▶ [Task objective] Rewrite the rows from the start through the line containing "Action: tap(887, 120)", requests included, multiplying each click coordinate in the answers by 0.45 and rounding to whole numbers, halves up, while every other number stays as it is. Leave the pictures out.
--------------------------------------------------
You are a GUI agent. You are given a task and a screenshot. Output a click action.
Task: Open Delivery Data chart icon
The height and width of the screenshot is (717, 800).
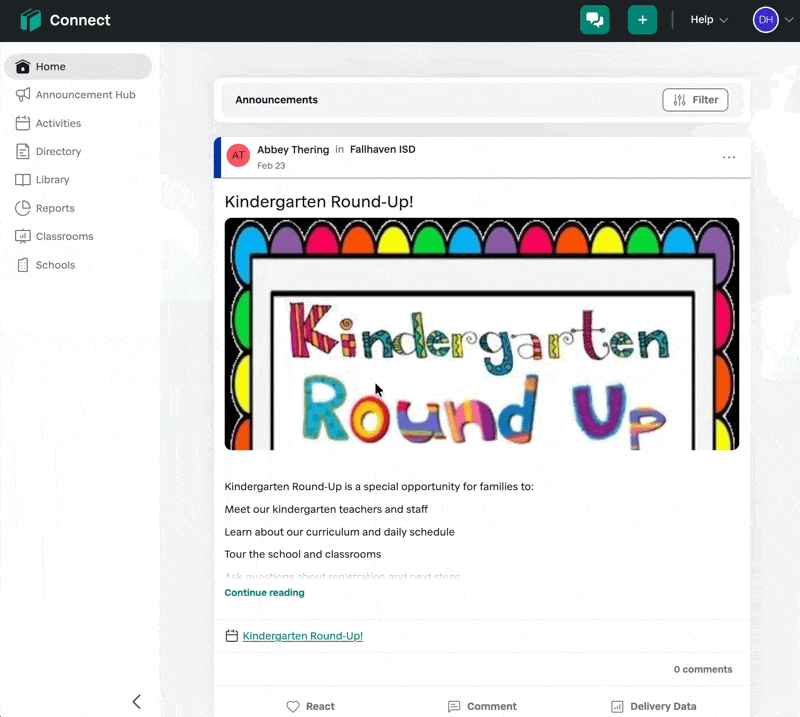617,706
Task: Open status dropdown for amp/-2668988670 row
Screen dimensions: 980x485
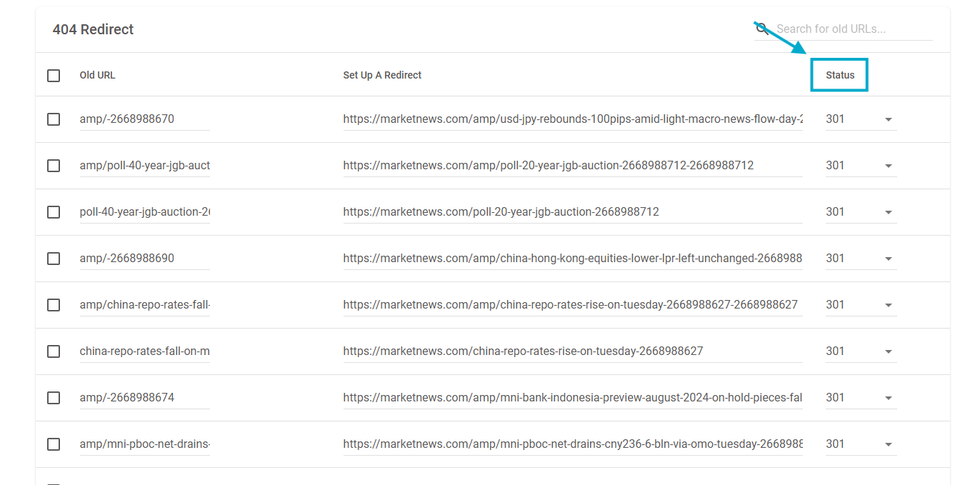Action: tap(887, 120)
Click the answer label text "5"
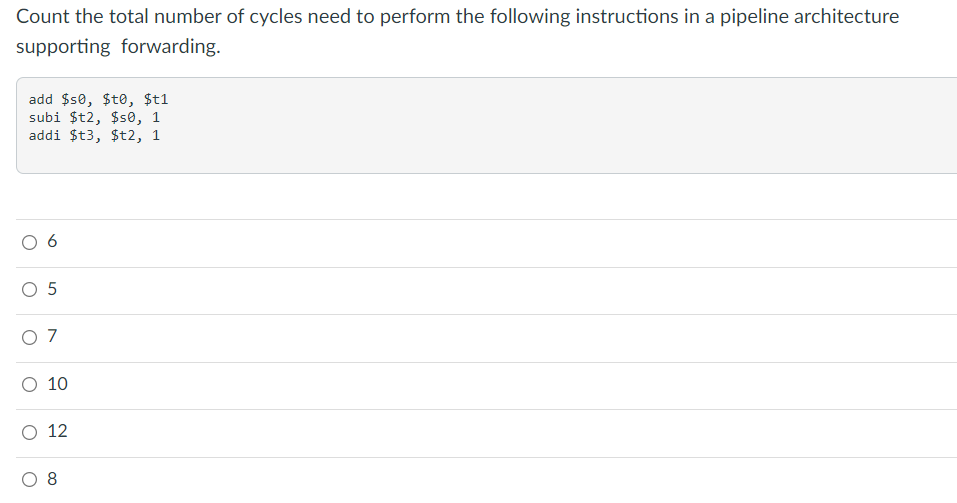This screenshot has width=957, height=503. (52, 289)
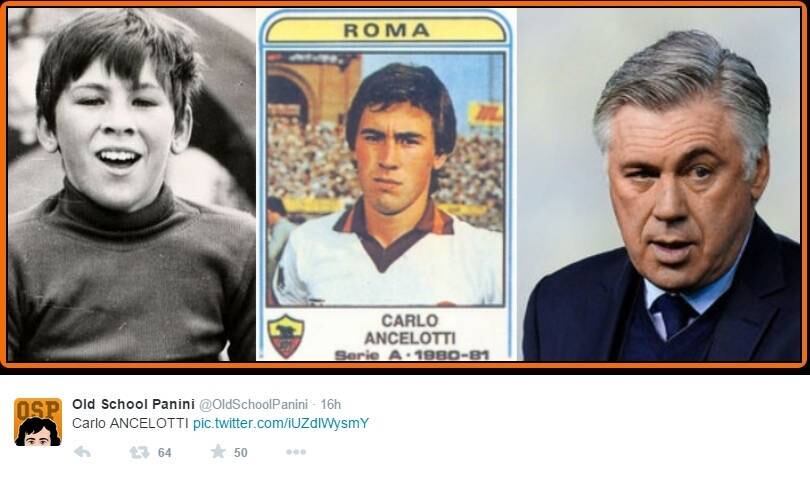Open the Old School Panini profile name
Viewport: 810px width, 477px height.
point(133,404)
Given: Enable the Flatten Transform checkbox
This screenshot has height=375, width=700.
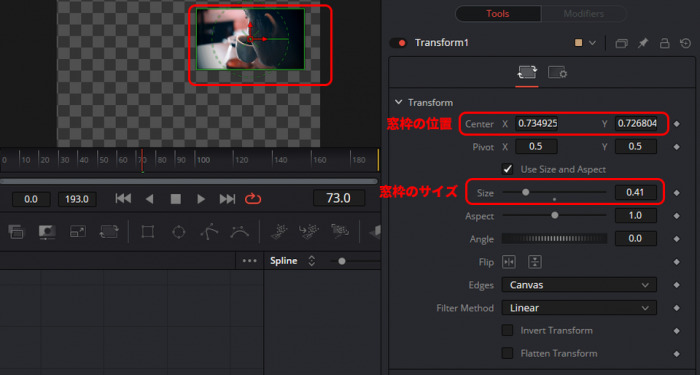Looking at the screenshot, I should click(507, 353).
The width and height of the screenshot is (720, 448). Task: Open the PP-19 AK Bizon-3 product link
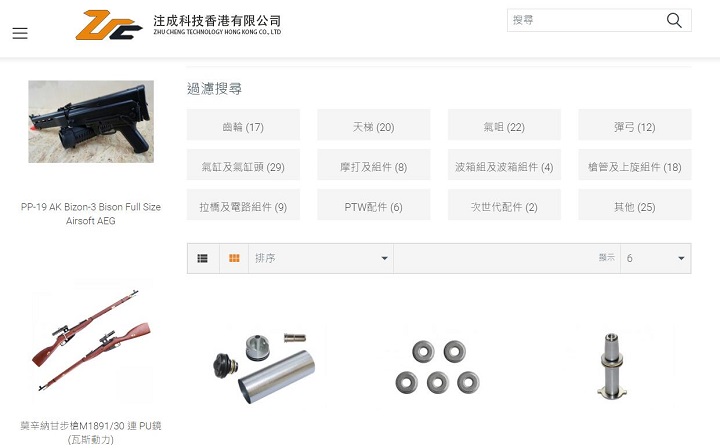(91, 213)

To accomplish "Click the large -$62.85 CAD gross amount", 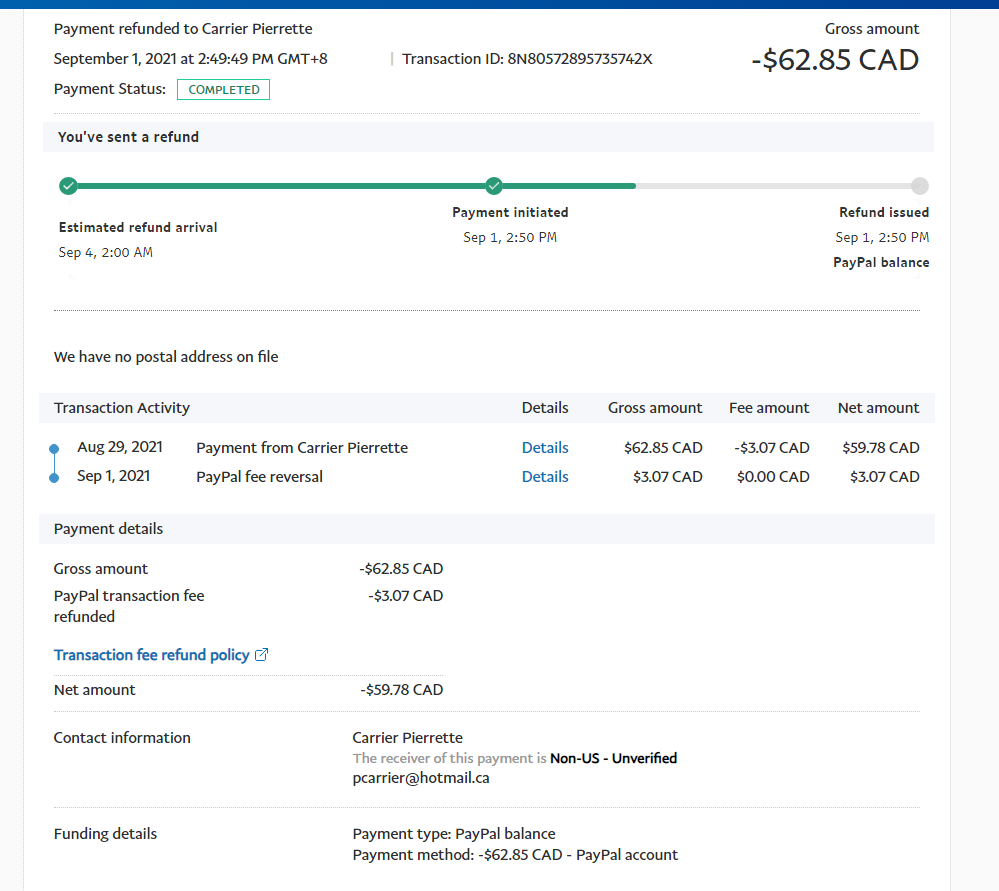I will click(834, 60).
--------------------------------------------------
▶ [Result]
You are a GUI agent. You are given a task and a screenshot. Output a click action.
Task: Open Delivery Data chart icon
The height and width of the screenshot is (717, 800).
278,318
Task: Open status dropdown for amp/-2668988670 row
Screen dimensions: 980x485
Action: tap(399, 54)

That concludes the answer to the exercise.